Have you ever walked down the produce aisle at your area supermarket, noticed a “buy local” sign and wondered exactly where the vegetables you were about to purchase were grown?
You’re not alone.
With demand for local produce on the rise, grocery chains across Long Island are more eager than ever to do business with North Fork farms. Currently, more than 20 farms from Wading River to Orient sell their goods wholesale to Long Island supermarkets.
But the practice isn’t in the cards for everyone. Some area farmers say they grow too little to sell wholesale; others can’t make the economics work or prefer traditional direct-to-consumer sales through farm stands or regional farmers markets.
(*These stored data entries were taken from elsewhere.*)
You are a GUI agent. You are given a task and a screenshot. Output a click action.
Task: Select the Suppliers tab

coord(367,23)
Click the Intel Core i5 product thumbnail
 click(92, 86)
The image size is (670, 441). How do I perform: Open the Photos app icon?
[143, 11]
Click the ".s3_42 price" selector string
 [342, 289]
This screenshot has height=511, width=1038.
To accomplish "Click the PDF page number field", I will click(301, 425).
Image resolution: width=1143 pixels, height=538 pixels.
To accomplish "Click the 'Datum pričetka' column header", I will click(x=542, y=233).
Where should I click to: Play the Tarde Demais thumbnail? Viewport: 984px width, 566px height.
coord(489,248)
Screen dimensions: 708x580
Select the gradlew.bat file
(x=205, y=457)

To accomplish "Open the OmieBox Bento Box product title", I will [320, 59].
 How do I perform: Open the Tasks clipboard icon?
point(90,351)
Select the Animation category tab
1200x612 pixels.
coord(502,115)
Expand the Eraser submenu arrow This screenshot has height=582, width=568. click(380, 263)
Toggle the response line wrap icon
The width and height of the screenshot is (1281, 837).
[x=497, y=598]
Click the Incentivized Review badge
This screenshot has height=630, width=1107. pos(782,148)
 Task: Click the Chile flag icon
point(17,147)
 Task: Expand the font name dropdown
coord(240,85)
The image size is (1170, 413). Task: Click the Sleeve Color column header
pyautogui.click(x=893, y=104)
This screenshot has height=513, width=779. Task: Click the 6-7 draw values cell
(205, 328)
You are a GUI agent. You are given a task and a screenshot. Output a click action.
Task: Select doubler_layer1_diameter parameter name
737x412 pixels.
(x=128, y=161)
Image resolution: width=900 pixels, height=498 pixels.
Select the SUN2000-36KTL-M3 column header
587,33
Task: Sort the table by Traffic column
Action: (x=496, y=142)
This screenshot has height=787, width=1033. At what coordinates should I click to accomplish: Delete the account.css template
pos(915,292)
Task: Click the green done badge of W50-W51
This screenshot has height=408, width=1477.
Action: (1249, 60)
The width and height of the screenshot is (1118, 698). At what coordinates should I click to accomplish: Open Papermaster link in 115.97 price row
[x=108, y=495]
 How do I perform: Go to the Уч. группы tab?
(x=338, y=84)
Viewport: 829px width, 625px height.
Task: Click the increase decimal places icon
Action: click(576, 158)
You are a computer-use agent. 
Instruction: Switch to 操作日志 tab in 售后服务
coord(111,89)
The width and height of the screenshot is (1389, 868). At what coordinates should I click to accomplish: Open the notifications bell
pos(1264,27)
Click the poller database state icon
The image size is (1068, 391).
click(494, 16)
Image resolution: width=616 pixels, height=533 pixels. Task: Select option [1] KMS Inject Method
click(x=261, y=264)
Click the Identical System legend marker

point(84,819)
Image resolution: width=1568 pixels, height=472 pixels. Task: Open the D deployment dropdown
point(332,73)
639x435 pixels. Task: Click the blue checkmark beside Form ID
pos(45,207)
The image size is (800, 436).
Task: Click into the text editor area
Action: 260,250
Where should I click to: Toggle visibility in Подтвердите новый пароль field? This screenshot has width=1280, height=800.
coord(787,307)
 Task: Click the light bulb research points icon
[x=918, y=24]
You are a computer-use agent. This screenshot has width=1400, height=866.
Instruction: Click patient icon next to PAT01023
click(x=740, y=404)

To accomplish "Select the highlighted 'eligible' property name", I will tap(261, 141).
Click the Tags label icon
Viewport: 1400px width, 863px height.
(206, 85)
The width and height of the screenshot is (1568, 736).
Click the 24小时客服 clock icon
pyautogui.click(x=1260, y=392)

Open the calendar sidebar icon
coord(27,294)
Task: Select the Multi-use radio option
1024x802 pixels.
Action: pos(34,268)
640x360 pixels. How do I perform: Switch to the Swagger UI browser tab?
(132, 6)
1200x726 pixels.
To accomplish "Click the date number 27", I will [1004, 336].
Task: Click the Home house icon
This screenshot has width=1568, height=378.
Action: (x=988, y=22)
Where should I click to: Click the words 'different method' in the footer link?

So while some of the produce you see at grocery stores comes from area farms, it’s probably less than you might imagine. And despite the demand, not all growers are looking to get into the supermarket game.
Paulette Satur of Satur Farms in Cutchogue, which deals entirely in wholesale, said doing so wasn’t always her intention.
“It kind of mushroomed into this,” she said. “The grocery store is our farm stand.”
Ms. Satur and her husband, Eberhard Müller, started their farm 19 years ago to grow vegetables for the Manhattan restaurant Lutèce, where he was chef.
Today, Ms. Satur said, much of the produce grown on their 250-acre farm — mainly leafy vegetables and salad greens — would have a short shelf life on farm stands or at farmers markets. Instead, Satur Farms vegetables can be found at Whole Foods, Fresh Direct and Pret a Manger restaurants, among other places. The farm has the technology available to keep the vegetables refrigerated and fresh until they get to market.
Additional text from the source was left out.